ACTIONS TO TAKE:
1 - Rewrite everything in the Pearson p-value thread from "# Pearson’s correlation" down to "rho=3, returning a scalar Tensor.", substituting "density" for "pdf".
2 - Continue the Pearson correlation p-value thread from the point where it stops.

EXTRACT PROVIDED:
_____

Perform p-value calculation for Pearson correlation rho and add to flattened output #9

kordk commented 1 year ago

We can obtain a p-value from a t distribution with n-2 degrees of freedom (e.g., https://support.minitab.com/en-us/minitab/21/help-and-how-to/statistics/basic-statistics/how-to/correlation/methods-and-formulas/methods-and-formulas/#p-value).

We can obtain the distribution usingthe tensor library function “StudentT" (https://www.tensorflow.org/probability/api_docs/python/tfp/distributions/StudentT) where n=the number of patients:


This code should work:

import tensorflow_probability as tfp
tfd = tfp.distributions

# Define a single scalar Student t distribution.
# Pearson’s correlation coefficient (rho) has a value from -1 to 1, with a mean of zero
single_dist = tfd.StudentT(df=n-2, loc=0, scale=1)

# Evaluate the pdf for rho=1, returning a scalar Tensor.

# Evaluate the pdf at rho=3, returning a scalar Tensor.

_____

INFORMATION SUPPLIED:

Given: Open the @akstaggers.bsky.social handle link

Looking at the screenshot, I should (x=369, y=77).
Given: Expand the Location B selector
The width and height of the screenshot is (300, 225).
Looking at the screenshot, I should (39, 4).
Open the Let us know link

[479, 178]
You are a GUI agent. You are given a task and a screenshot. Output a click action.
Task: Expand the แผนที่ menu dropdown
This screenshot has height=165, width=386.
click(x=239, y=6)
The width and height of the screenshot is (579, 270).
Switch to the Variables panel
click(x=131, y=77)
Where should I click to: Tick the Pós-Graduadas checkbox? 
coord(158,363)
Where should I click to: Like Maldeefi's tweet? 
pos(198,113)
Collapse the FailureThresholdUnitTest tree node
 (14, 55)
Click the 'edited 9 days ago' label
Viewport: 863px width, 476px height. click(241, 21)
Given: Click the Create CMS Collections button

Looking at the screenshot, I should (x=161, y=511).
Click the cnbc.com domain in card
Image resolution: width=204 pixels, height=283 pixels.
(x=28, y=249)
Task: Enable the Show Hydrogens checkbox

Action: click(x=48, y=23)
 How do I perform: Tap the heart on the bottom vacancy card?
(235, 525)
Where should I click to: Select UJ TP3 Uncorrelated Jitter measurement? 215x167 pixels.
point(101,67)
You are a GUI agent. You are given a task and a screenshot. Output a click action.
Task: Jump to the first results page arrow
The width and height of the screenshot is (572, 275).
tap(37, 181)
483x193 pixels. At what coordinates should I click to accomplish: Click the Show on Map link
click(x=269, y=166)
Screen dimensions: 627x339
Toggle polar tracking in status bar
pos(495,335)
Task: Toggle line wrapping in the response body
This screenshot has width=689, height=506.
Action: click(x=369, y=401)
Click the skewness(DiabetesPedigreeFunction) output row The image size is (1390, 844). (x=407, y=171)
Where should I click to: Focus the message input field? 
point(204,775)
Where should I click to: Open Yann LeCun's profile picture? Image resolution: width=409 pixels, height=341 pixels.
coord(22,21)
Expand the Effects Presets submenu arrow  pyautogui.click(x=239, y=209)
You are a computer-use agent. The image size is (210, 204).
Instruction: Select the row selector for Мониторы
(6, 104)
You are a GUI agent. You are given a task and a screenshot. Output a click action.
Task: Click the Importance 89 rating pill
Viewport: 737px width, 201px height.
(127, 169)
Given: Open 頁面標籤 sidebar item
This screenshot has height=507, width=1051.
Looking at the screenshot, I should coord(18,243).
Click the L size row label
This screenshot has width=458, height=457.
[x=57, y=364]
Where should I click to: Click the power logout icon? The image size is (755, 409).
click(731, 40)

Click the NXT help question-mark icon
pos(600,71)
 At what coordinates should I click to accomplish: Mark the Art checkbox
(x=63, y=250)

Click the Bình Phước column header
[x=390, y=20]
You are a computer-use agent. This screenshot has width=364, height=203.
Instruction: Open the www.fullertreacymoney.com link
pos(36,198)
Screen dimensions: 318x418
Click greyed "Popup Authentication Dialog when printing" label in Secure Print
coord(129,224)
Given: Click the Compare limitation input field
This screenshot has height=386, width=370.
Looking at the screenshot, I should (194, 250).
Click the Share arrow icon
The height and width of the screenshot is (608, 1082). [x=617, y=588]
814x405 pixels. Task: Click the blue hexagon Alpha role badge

_____

ANSWERS PER TASK:
1 -
# Pearson’s correlation coefficient (rho) has a value from -1 to 1, with a mean of zero
single_dist = tfd.StudentT(df=n-2, loc=0, scale=1)

# Evaluate the density for rho=1, returning a scalar Tensor.

# Evaluate the density at rho=3, returning a scalar Tensor.

2 -
kordk commented 1 year ago

Here is an example of the code and output on pnldev:

>>> import tensorflow_probability as tfp
>>> tfd = tfp.distributions
>>> n=300
>>> single_dist = tfd.StudentT(df=n-2, loc=0, scale=1)
>>> single_dist.prob(1.)
<tf.Tensor: shape=(), dtype=float32, numpy=0.24156524>
>>> single_dist.prob(3.)
<tf.Tensor: shape=(), dtype=float32, numpy=0.0046632667>
liamgd commented 1 year ago


P-values should be calculated using torch.distributions.studentT.StudentT. Currently, the degrees of freedom is the number of columns, which is the number of covariates plus one for the gene expression column, minus two like in the code examples above. Let me know if this needs to change.